Neulich verweigerte also der alte Blechtoaster mit 70er-Jahre-Design seine angestammte Aufgabe, das Brot zu bräunen. Es wurde nur noch schwarz.

Der Toaster kam in den Keller, wir in den Saturn.

Beim Anblick des Toasterregals überkommt einen leicht ein Gefühl der Überforderung. Eine unendlich lange Reihe von Geräten steht in einem unendlich langen Regal. Jedes mit anderem Design, anderen Funktionen, anderem Preis.
„… ich wollte doch nur einen Toaster, der mir mein Brot toastet…“

Der einzige Lichtblick: Die Geräte sind nach Preis sortiert. Aus der einen Richtung kommend marschiert man vorbei an pinkfarbenen Toastern mit schrägem Auswurf, Ausführungen in gebürstetem Edelstahl mit 10 Knöpfen, klappbaren Multifunktionsgeräten mit Grill und so weiter und so fort, bis wir also bei 25 Euro ankamen.
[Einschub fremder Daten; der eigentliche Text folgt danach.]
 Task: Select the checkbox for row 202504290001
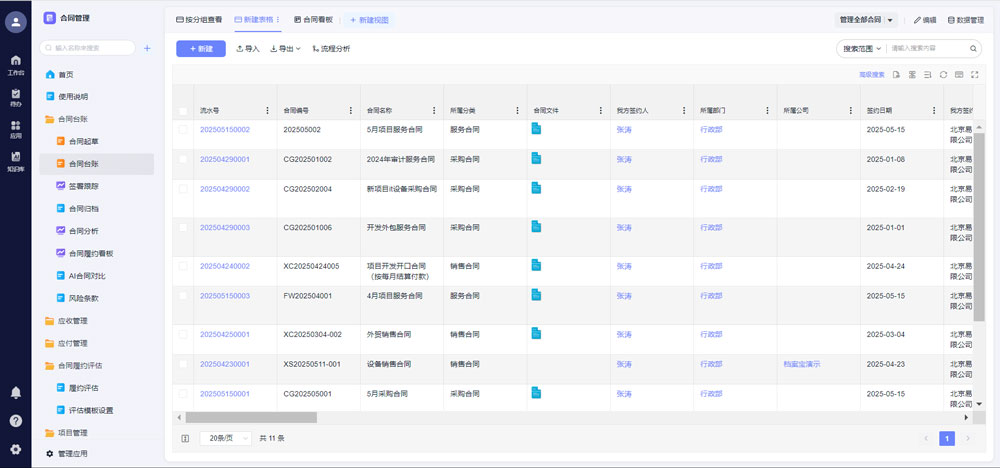pos(183,159)
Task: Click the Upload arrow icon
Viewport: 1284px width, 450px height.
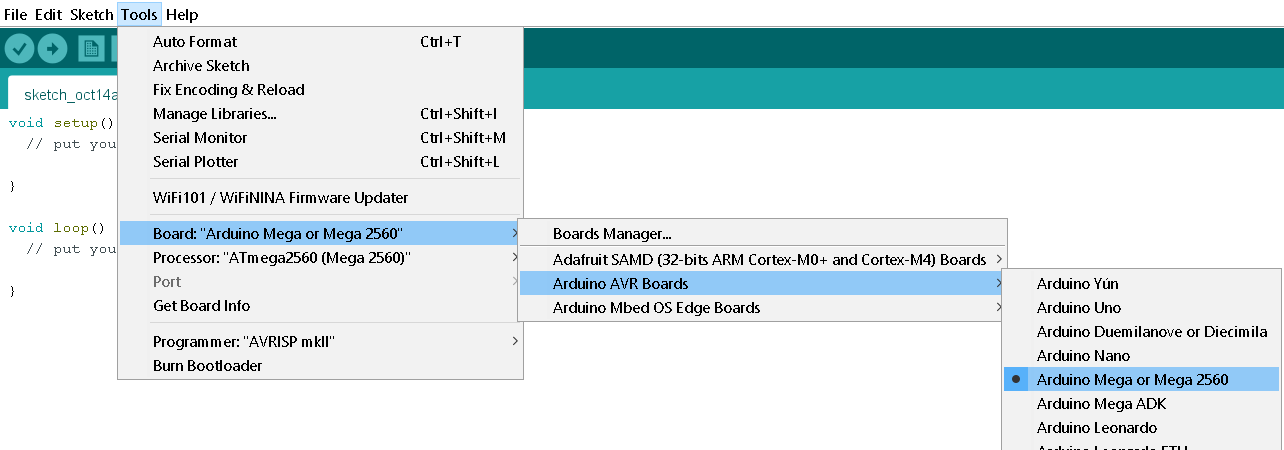Action: (52, 48)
Aber auch da gab es noch Varianten zur Auswahl: ein extra Auftauknopf? Beleuchtete Tasten? Eine Mechanik, die das Brot beim Toasten festklemmt? Diverse Formen und Farben von Brötchenhaltern und Runterdrückschaltern…
Dabei wollte ich doch nur einen Toaster. Am besten einen, der aussieht wie ein Toaster.
Einigten wir uns also nach großem Rätselraten auf dieses Kriterium: Welcher Toaster fühlt sich beim Runterdrücken des Runterdrückteils am wenigsten klapprig an?
So landeten wir bei Tefal express metallic. Es hätte auch jeder andere sein können.
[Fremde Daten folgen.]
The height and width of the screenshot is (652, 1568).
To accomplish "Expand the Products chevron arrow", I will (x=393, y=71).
Also liebe Toasterproduktmanager, ich hätte gern einen Toaster, der prototypisch aussieht. Den ich anschaue und denke: ja, das sieht aus wie ein Toaster. Kann ja auch ein altmodisches, einfaches Design sein, ohne beleuchtete Knöpfe.
Und liebe Saturnwareneinkäufer: Ich will gar nicht so viel Auswahl. Das ist mir zu stressig. Zwei Geräte pro Preisklasse sind vollkommen ausreichend.

Also mal sehen, wie in 20 Jahren das Toasterangebot ist. Expressbräunung? Automatische Brotanalyse mit kalorienreduzierender Schontoastung?
Oder back to the roots? Ich würde es begrüßen.